> **Aim of the exercise**
Exclude the pictures from your copy, and reproduce each entry below verbatim.

Collected data entries:
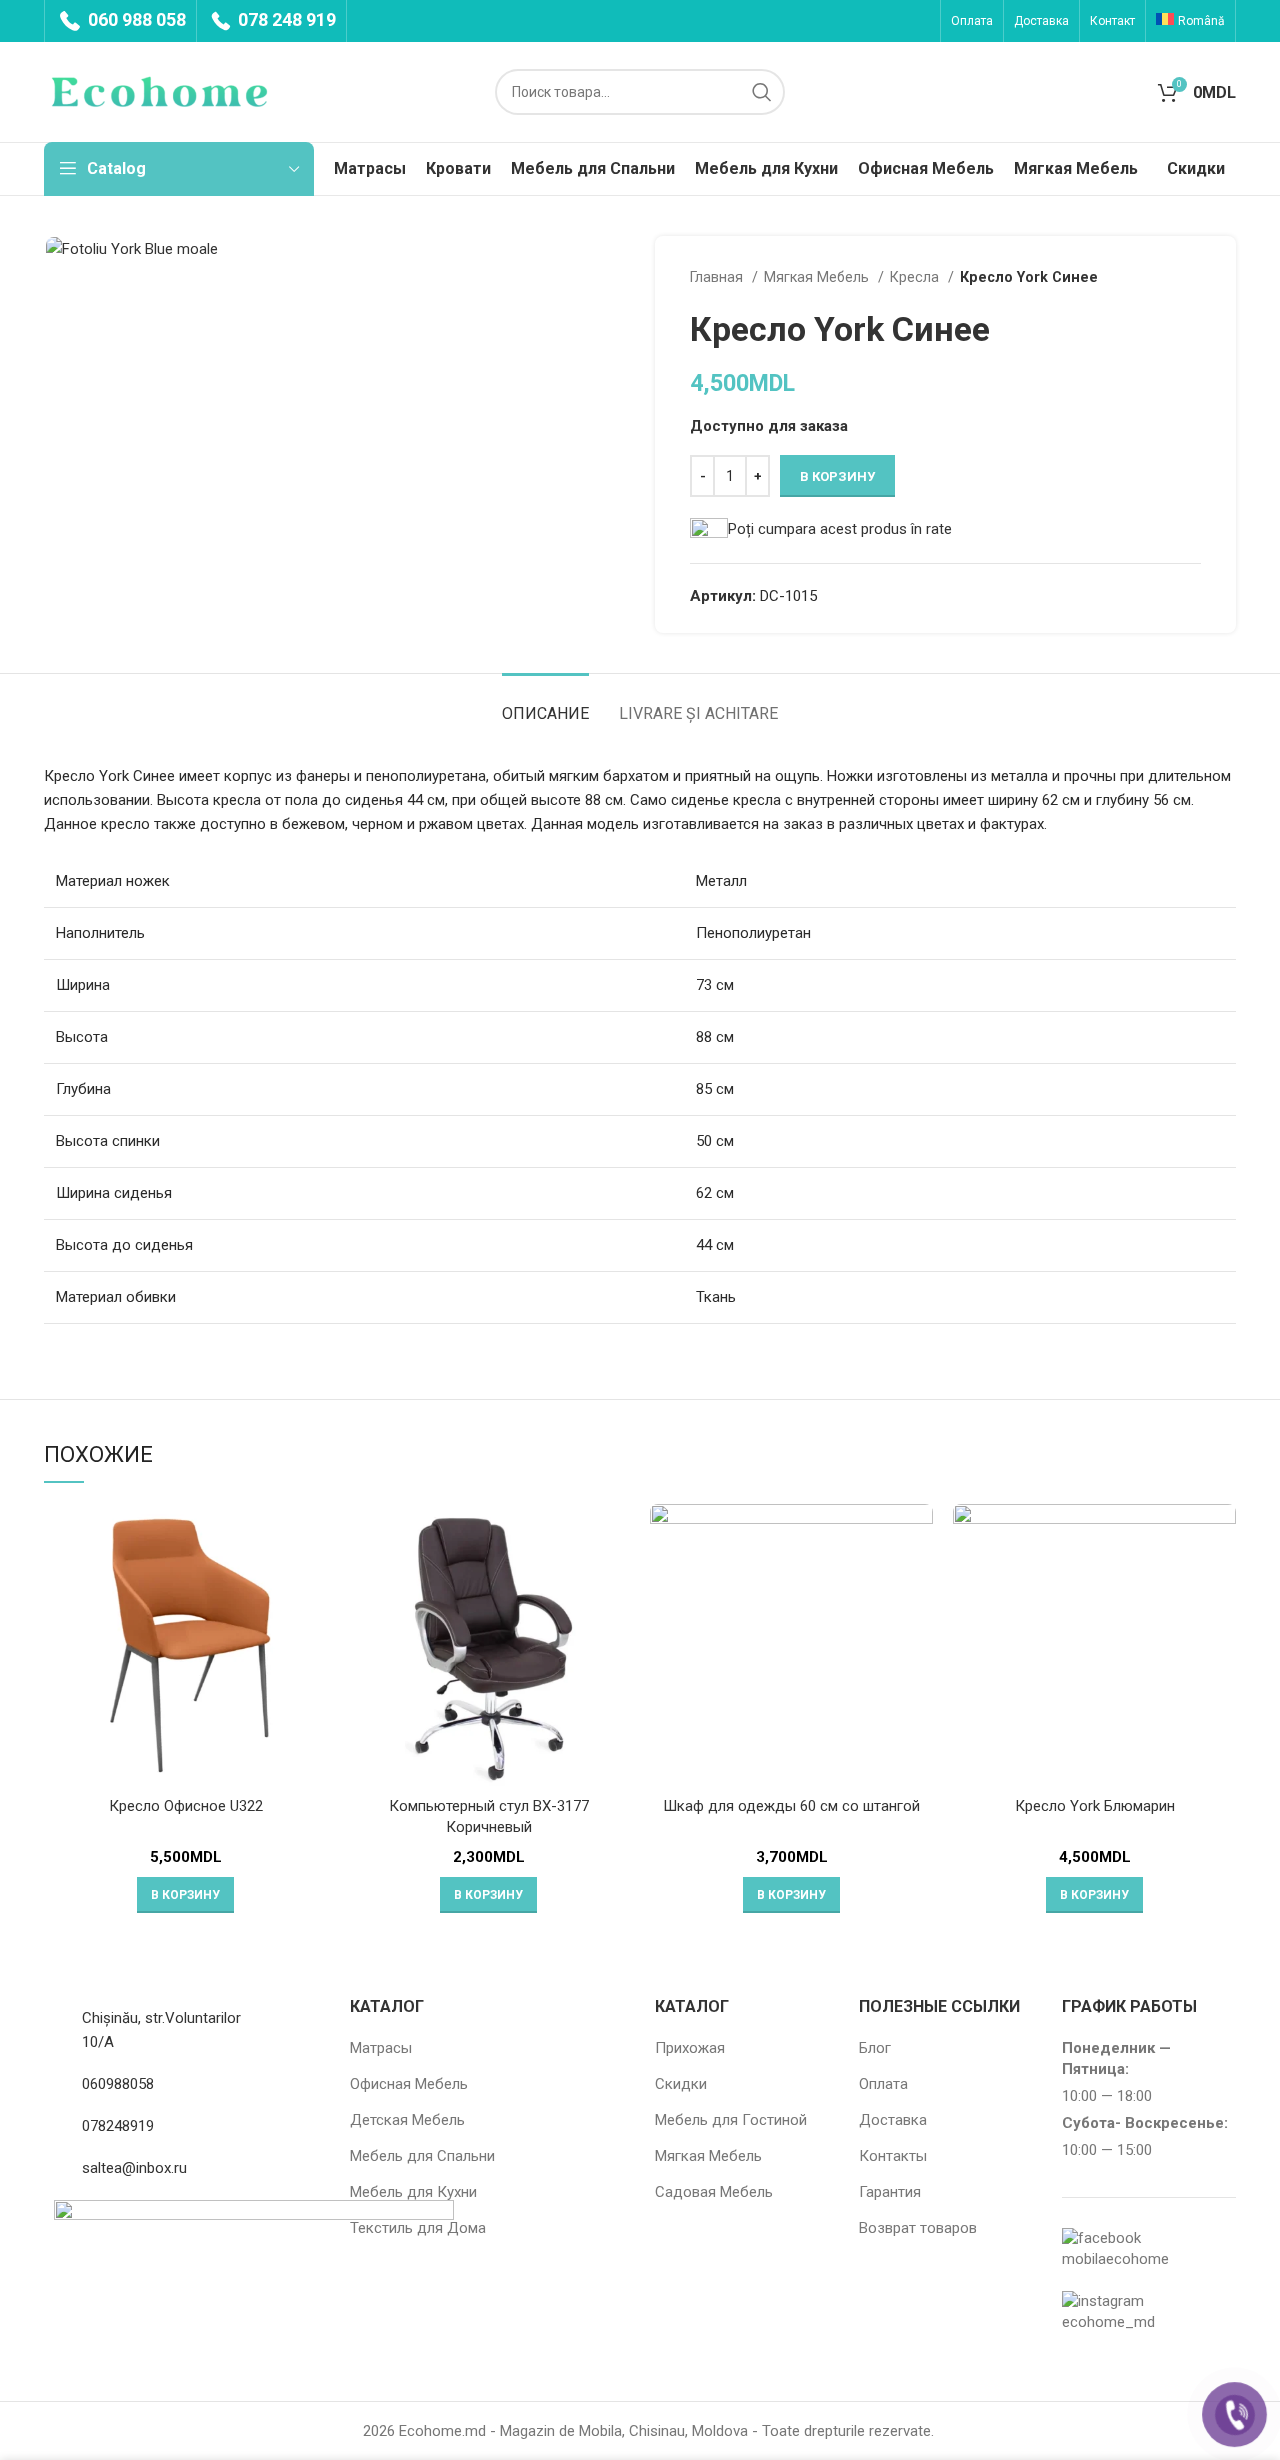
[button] (185, 1895)
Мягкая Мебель (818, 277)
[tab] (545, 703)
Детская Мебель (407, 2120)
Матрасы (381, 2048)
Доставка (893, 2120)
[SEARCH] (762, 92)
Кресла (916, 277)
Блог (875, 2048)
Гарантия (890, 2192)
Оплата (883, 2084)
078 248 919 (285, 19)
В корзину (837, 476)
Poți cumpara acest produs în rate (840, 529)
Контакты (893, 2156)
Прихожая (690, 2048)
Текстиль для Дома (418, 2228)
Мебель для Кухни (413, 2192)
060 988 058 (135, 19)
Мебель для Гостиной (731, 2120)
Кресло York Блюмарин (1095, 1806)
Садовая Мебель (714, 2192)
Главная (718, 277)
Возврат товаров (918, 2228)
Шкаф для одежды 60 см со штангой (791, 1806)
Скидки (681, 2084)
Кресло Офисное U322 (186, 1806)
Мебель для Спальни (422, 2156)
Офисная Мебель (409, 2084)
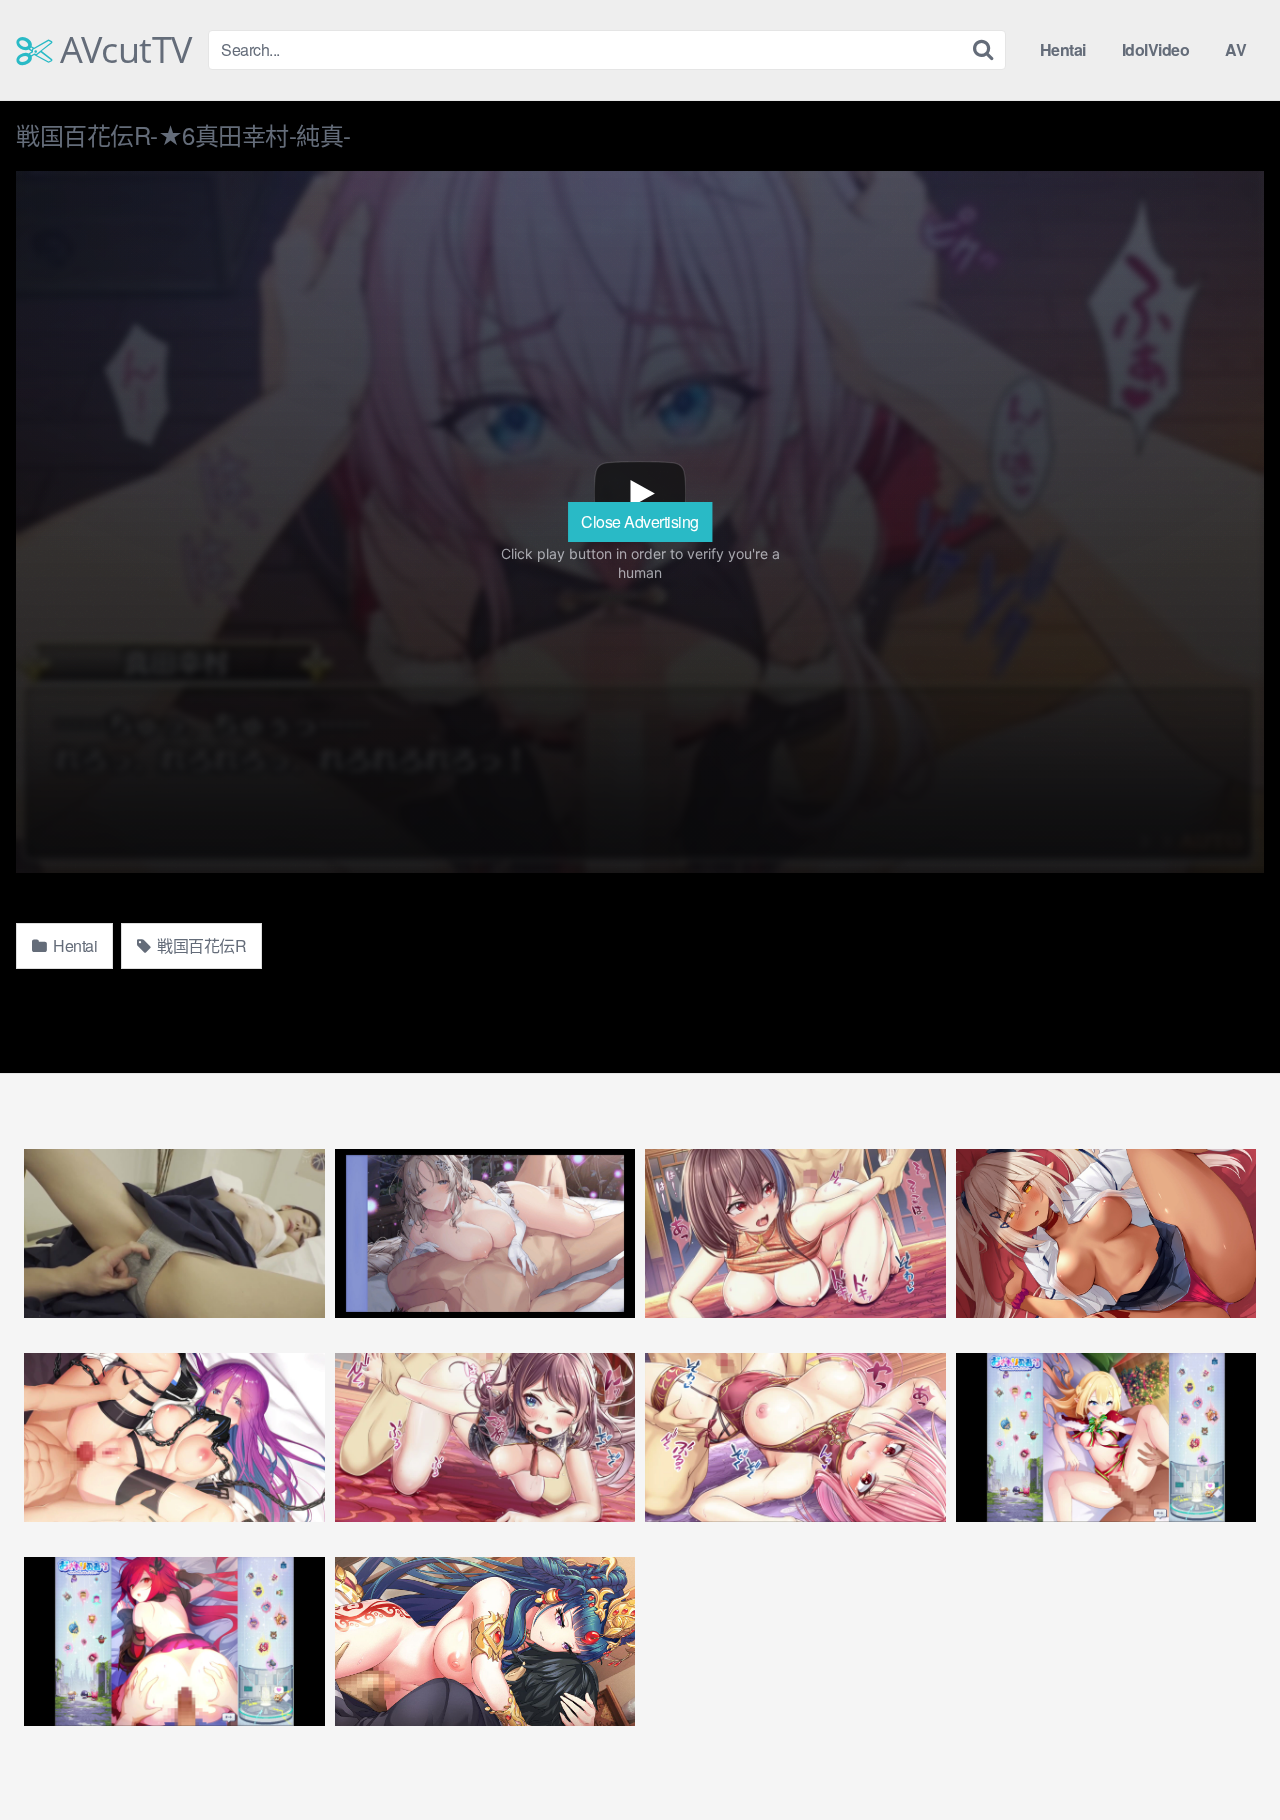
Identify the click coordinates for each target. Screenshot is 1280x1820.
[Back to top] (1225, 1756)
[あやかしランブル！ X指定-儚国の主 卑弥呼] (485, 1641)
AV (1235, 49)
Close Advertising (640, 521)
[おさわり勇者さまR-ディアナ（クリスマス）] (1106, 1437)
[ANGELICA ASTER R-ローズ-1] (485, 1233)
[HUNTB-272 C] (174, 1233)
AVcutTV (122, 50)
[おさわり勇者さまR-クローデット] (174, 1641)
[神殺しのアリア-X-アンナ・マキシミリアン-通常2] (174, 1437)
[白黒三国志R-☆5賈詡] (795, 1437)
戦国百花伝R (200, 945)
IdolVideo (1156, 49)
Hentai (1063, 49)
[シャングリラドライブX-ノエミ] (1106, 1233)
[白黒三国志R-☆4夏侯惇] (795, 1233)
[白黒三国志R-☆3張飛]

> **Written solution**
[button] (185, 1895)
Мягкая Мебель (818, 277)
[tab] (545, 703)
Детская Мебель (407, 2120)
Матрасы (381, 2048)
Доставка (893, 2120)
[SEARCH] (762, 92)
Кресла (916, 277)
Блог (875, 2048)
Гарантия (890, 2192)
Оплата (883, 2084)
078 248 919 (285, 19)
В корзину (837, 476)
Poți cumpara acest produs în rate (840, 529)
Контакты (893, 2156)
Прихожая (690, 2048)
Текстиль для Дома (418, 2228)
Мебель для Кухни (413, 2192)
060 988 058 (135, 19)
Мебель для Гостиной (731, 2120)
Кресло York Блюмарин (1095, 1806)
Садовая Мебель (714, 2192)
Главная (718, 277)
Возврат товаров (918, 2228)
Шкаф для одежды 60 см со штангой (791, 1806)
Скидки (681, 2084)
Кресло Офисное U322 (186, 1806)
Мебель для Спальни (422, 2156)
Офисная Мебель (409, 2084)
Identify the click coordinates for each target. Screenshot is 1280x1820.
[Back to top] (1225, 1756)
[あやかしランブル！ X指定-儚国の主 卑弥呼] (485, 1641)
AV (1235, 49)
Close Advertising (640, 521)
[おさわり勇者さまR-ディアナ（クリスマス）] (1106, 1437)
[ANGELICA ASTER R-ローズ-1] (485, 1233)
[HUNTB-272 C] (174, 1233)
AVcutTV (122, 50)
[おさわり勇者さまR-クローデット] (174, 1641)
[神殺しのアリア-X-アンナ・マキシミリアン-通常2] (174, 1437)
[白黒三国志R-☆5賈詡] (795, 1437)
戦国百花伝R (200, 945)
IdolVideo (1156, 49)
Hentai (1063, 49)
[シャングリラドライブX-ノエミ] (1106, 1233)
[白黒三国志R-☆4夏侯惇] (795, 1233)
[白黒三国志R-☆3張飛]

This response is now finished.